The Autorita Garante della Concorrenza e del Mercato, or AGCM, said that Amazon had harmed competing operators in the e-commerce logistics service.
“Amazon holds a dominant position in the Italian market for intermediation services on marketplaces, which Amazon leveraged to favor the adoption of its own logistics service — Fulfilment by Amazon (FBA) — by sellers active on Amazon.it to the detriment of the logistics services offered by competing operators, as well as to strengthen its own dominant position,” it said in a statement.
AGCM said it will impose corrective steps that will be subject to review by a monitoring trustee.
Amazon said it “strongly disagrees” with the fine and that it plans to appeal. “The proposed fine and remedies are unjustified and disproportionate,” an Amazon spokesperson told CNBC.
Amazon said over 50% of all annual sales on its platform in Italy come from small and medium-sized business, adding that their success is key to Amazon’s business model.
“Small and medium-sized businesses have multiple channels to sell their products both online and offline: Amazon is just one of those options,” the Amazon spokesperson said.
“We constantly invest to support the growth of the 18,000 Italian SMBs that sell on Amazon, and we provide multiple tools to our sellers, including those who manage shipments themselves.”

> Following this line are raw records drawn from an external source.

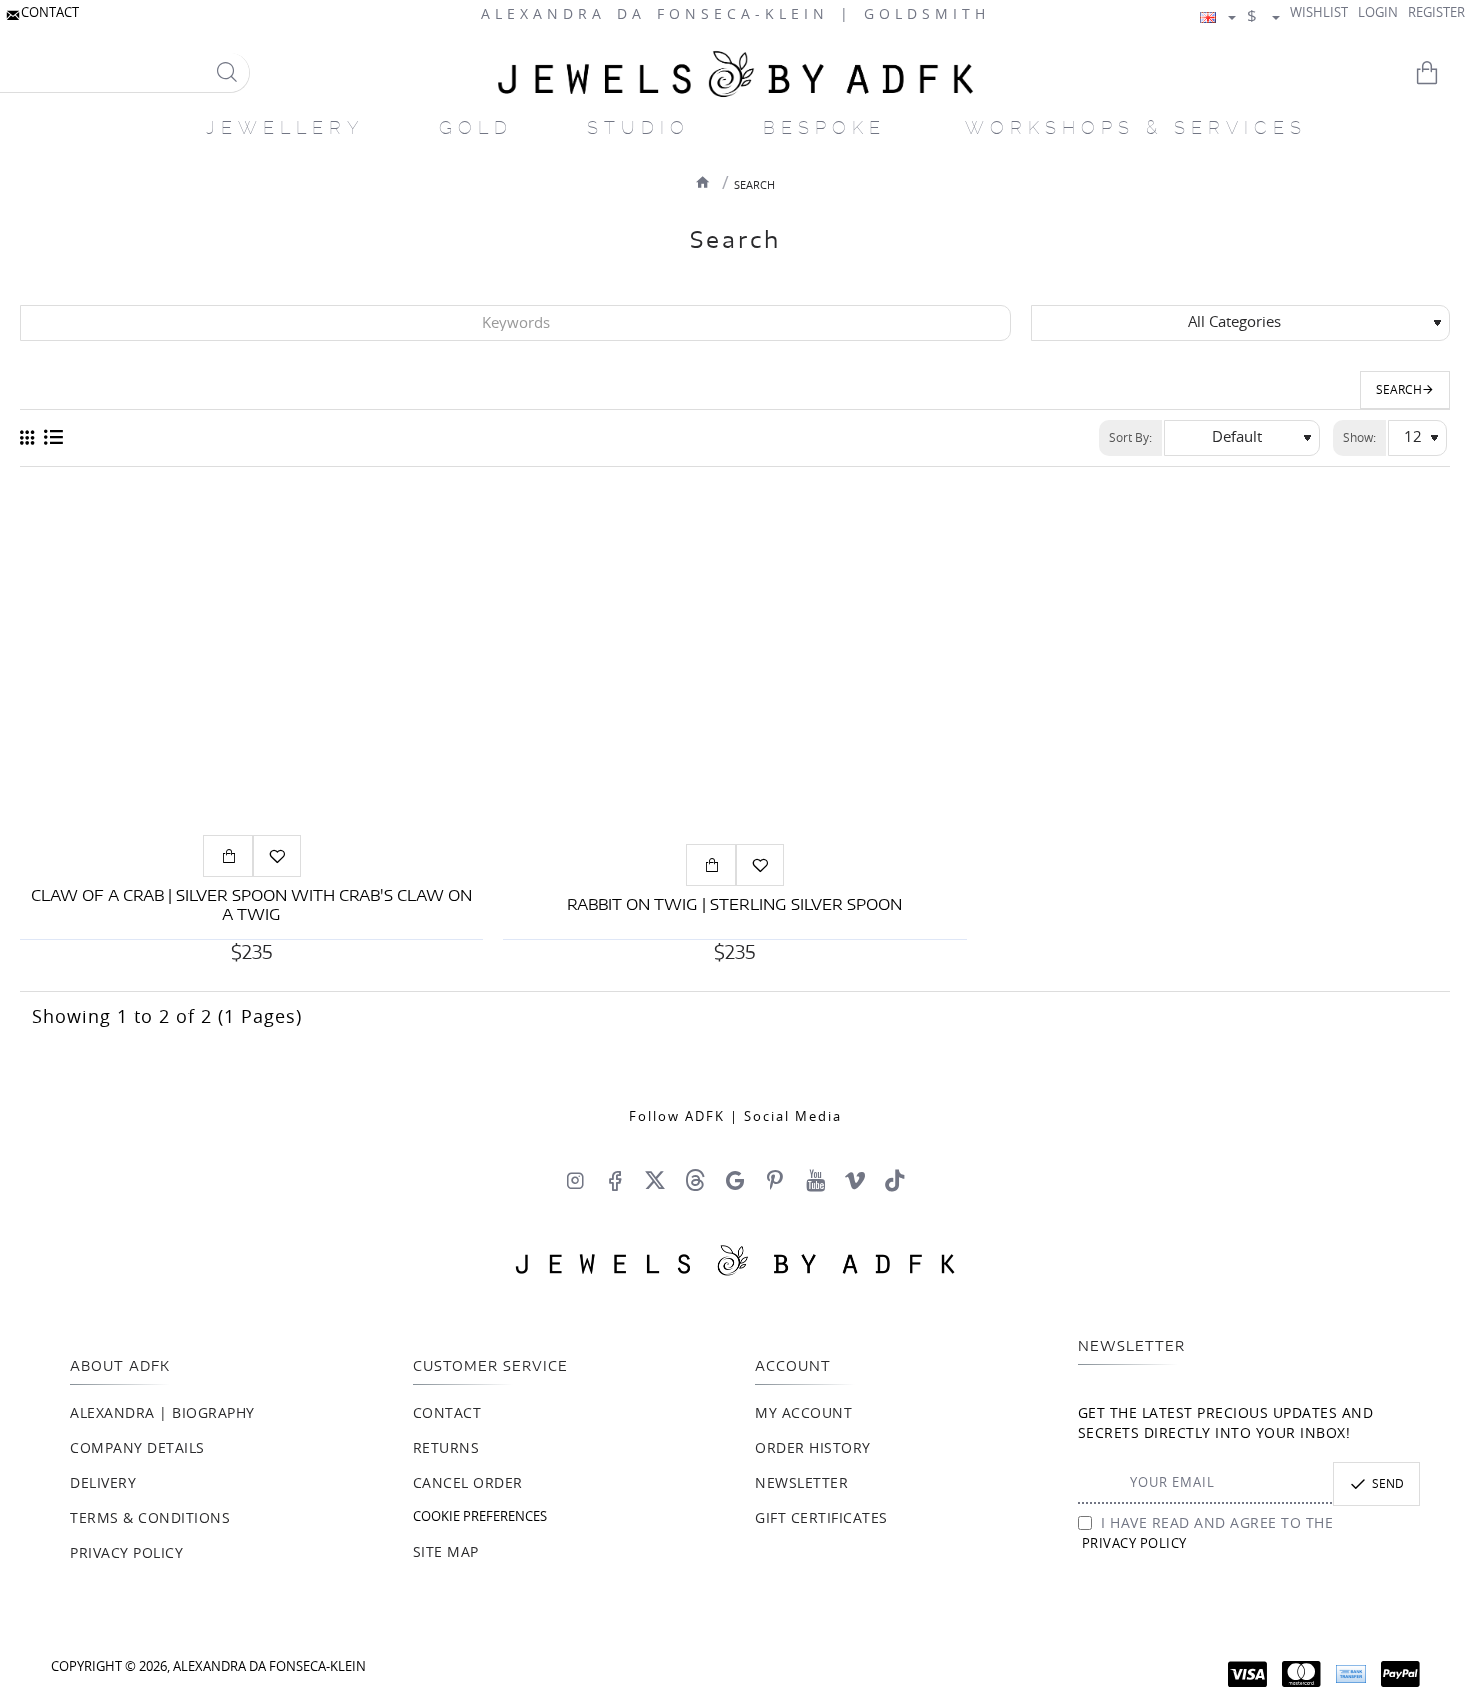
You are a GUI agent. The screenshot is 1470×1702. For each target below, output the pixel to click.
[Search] (226, 72)
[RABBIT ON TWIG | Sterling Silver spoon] (734, 660)
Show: (1359, 438)
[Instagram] (575, 1180)
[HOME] (703, 182)
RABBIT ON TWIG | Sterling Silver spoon (734, 905)
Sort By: (1130, 438)
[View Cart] (1440, 73)
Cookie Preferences (480, 1517)
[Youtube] (815, 1180)
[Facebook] (615, 1180)
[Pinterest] (775, 1180)
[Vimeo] (855, 1180)
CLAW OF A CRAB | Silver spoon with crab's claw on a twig (251, 906)
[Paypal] (1400, 1674)
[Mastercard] (1301, 1674)
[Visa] (1247, 1674)
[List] (53, 438)
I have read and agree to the (1208, 1534)
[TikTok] (895, 1180)
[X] (655, 1180)
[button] (228, 856)
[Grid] (27, 438)
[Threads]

Ruhell Amin, global head of retail equity research at William O’Neil + Co, told CNBC’s “Street Signs Europe” on Thursday that it’s a “significant” fine for the e-commerce giant.
“It’s part of a broader trend that we’ve seen in Europe around trying to regulate some of these Big Tech companies,” he said.
The concern for investors is that the Italian fine could signify a broader trend toward regulating Amazon more heavily in other parts of its business as well, and in other parts of the world, Amin said. “This certainly seems like the tip of the iceberg,” he said.
“This case is interesting because the European Commission opened its own probe into this practice but carved Italy out of the scope of the investigation to allow Italy’s antitrust watchdog to proceed on its own merit,” Amin added. “Typically the European Commission is quite unified in its approach.”
Elsewhere, regulators in China are cracking down on e-commerce giant Alibaba while Latin American regulators are targeting Mercado Libre.